Plusieurs causes structurelles ou organisationnelles expliquent la persistance de ces erreurs, malgré la montée en puissance des exigences réglementaires et l’accroissement de la pression des parties prenantes :

  • Manque de formation des équipes dirigeantes : Absence de culture partagée sur la différence entre démarche RSE structurée (avec analyse de matérialité et indicateurs de performance) et politique DD généraliste.
  • Ambiguïté sémantique dans les documents institutionnels : De nombreux rapports fusionnent « RSE, DD, ESG, Impact… » sans cadre conceptuel rigoureux (source : analyse 2023 des DPEF du SBF 120, Deloitte).
  • Multiplicité des attentes parties prenantes : Clients, actionnaires, collectivités, ONG emploient des terminologies différentes, ce qui aboutit à un empilement d’initiatives plutôt qu’à une démarche globale intégrée.
  • Prédominance du reporting réglementaire : Le reporting extra-financier devient un exercice de conformité, non de pilotage stratégique ou d’amélioration continue.

Conséquences opérationnelles : perte d’efficacité et de crédibilité

La confusion entre démarche RSE formalisée et politique de développement durable générique n’est pas sans conséquence :

  • Perte d’alignement stratégique : Actions menées sans lien avec les objectifs business de l’organisation.
  • Indicateurs peu pertinents : Multiplication des KPIs non alignés avec les impacts significatifs de l’entreprise (matité, climat social, respect des droits humains).
  • Pilotage organisationnel affaibli : Absence de boucle d’amélioration continue, gouvernance défaillante, robustesse de la démarche contestable lors des audits externes ou des contrôles réglementaires.
  • Risque de « greenwashing institutionnel » : L’organisation expose des initiatives « DD » sans capacité à démontrer la maîtrise de ses risques réels, ce qui expose à des sanctions (en France, Loi Sapin II, Article 8 de la CSRD).

Leviers pour clarifier et renforcer l’articulation RSE et développement durable

Au regard de ces constats, il apparaît essentiel de structurer la démarche responsable à l’aide de quelques principes et outils clés :

  1. Cartographie de matérialité : Identifier les enjeux structurants via une analyse croisée des risques, impacts et attentes parties prenantes (voir GRI et ISO 26000 Annexes).
  2. Processus de pilotage intégré : Intégrer la gouvernance RSE au Comex ou Comité stratégique, associer les métiers, la direction financière et les RH pour un pilotage transdisciplinaire.
  3. Alignement sur une norme structurante : Mettre en cohérence les différentes démarches et labels avec un cadre global, préférentiellement ISO 26000 ou SDG pour la vision, CSRD & GRI pour le reporting, SBTi pour le climat.
  4. Indicateurs robustes et audités : Définir des KPIs adaptés, vérifiables et suivis dans une logique d’amélioration continue (PDCA).
  5. Sensibilisation et formation : Veiller à la professionnalisation de la fonction RSE, inclure des modules pratiques de structuration RSE et d’analyse de matérialité dans les plans de formation des dirigeants et managers.

Perspectives sur l’évolution des pratiques responsables en entreprise

La maturation des démarches RSE suppose de dépasser les amalgames persistants entre initiative développement durable et pilotage RSE structuré.

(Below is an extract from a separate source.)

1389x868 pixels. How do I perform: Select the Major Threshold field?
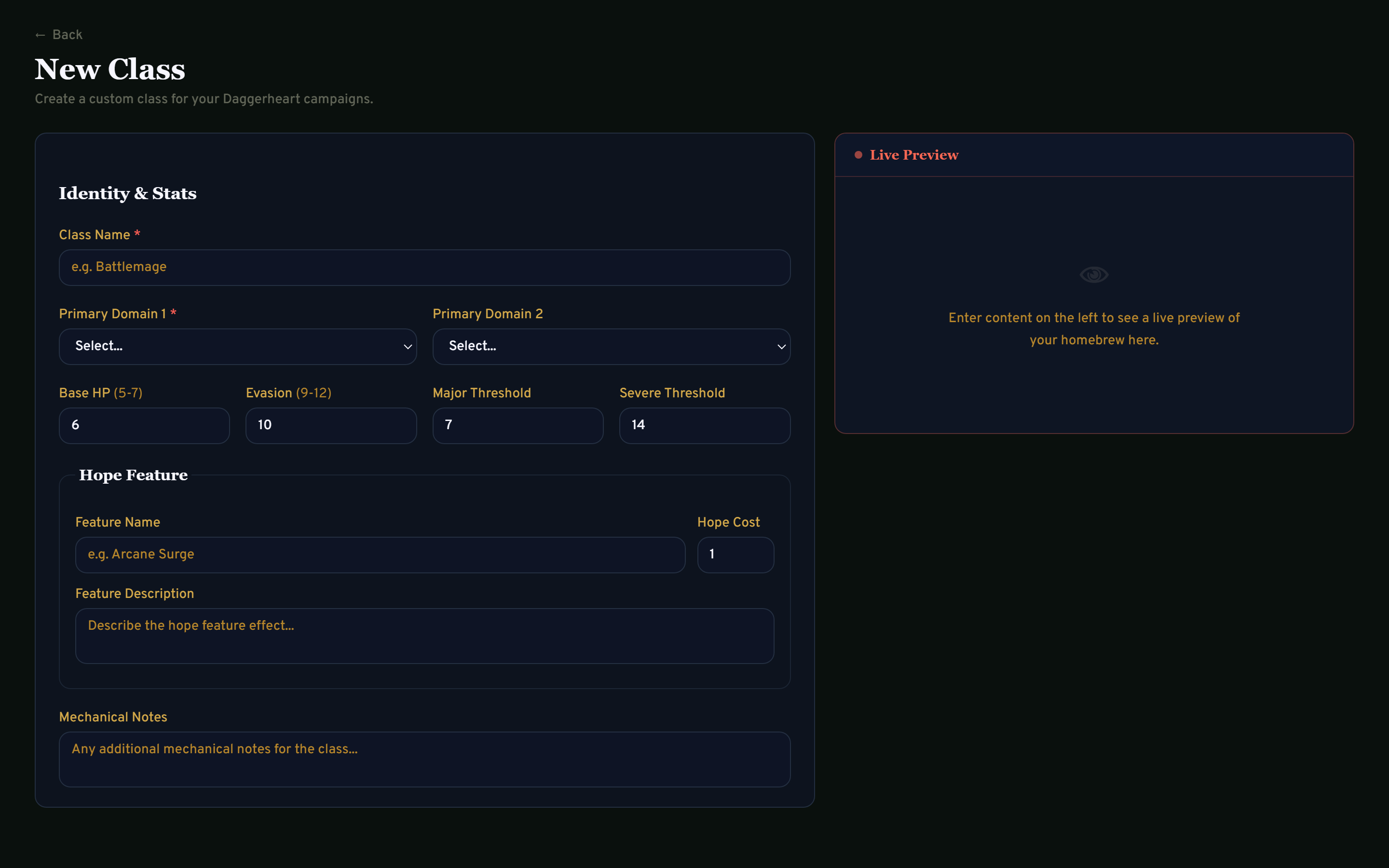(x=517, y=425)
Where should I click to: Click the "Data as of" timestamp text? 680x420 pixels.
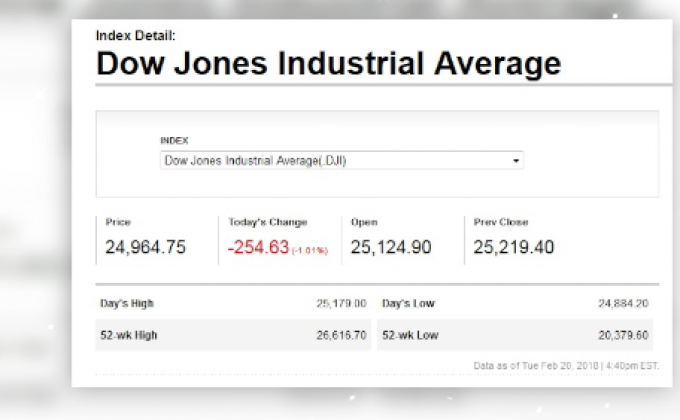pyautogui.click(x=566, y=366)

Les attentes réglementaires, de marché et sociétales ne permettront plus aux organisations de se contenter d’actions déconnectées ou déclaratives. Segmenter les outils, professionnaliser la gouvernance et renforcer les capacités d’évaluation s’imposent désormais comme des gages d’efficacité, de maîtrise des risques et de création de valeur durable pour l’ensemble des parties prenantes.

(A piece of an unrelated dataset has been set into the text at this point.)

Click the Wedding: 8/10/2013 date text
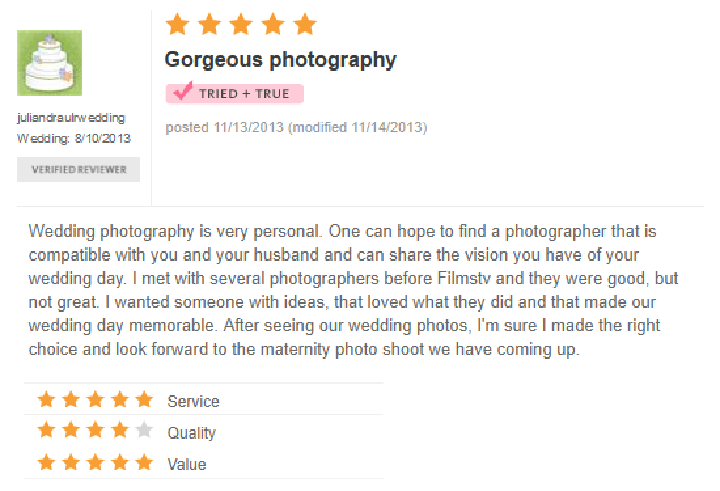This screenshot has height=491, width=720. (74, 139)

Face aux impératifs de transformation (dérèglement climatique, évolutions sociales, exigences de transparence), la responsabilité sociétale des entreprises devient moins une question d’image qu’un levier de maîtrise et de performance – à condition d’être solidement structurée, pilotée, et régulièrement évaluée au regard des référentiels de place et des standards internationaux.

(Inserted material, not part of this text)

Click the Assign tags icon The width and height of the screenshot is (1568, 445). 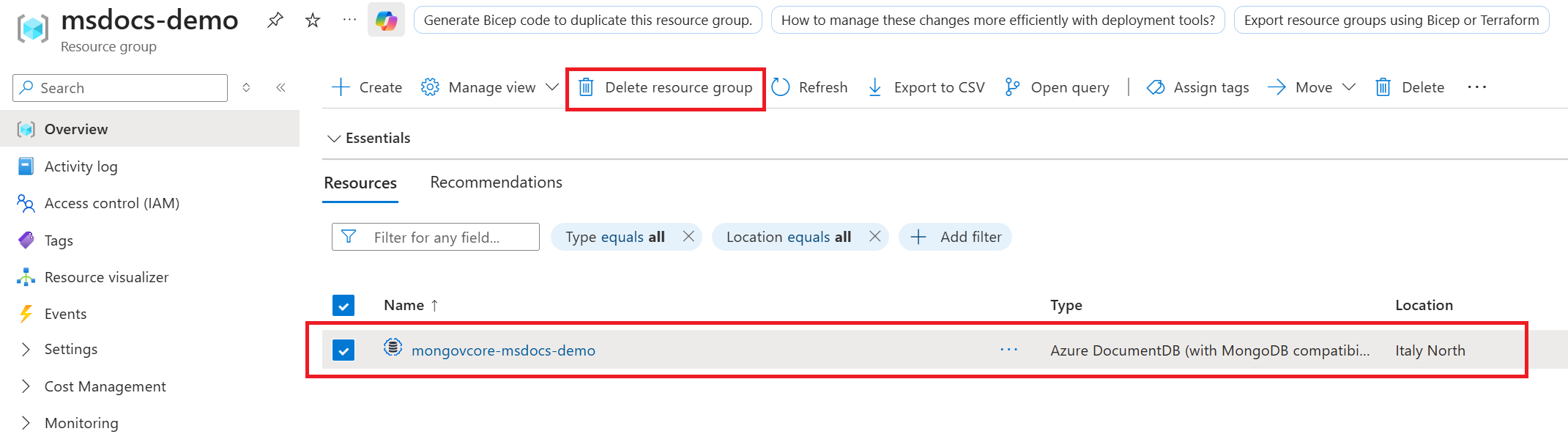point(1156,87)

Pour renforcer leur crédibilité et préparer sereinement les évolutions réglementaires à venir, les organisations gagneraient à clarifier dès aujourd’hui la place de la RSE dans leur stratégie et à distinguer méthodiquement, dans toutes leurs communications et gouvernances, les dimensions « processus RSE » des politiques development durable généralistes.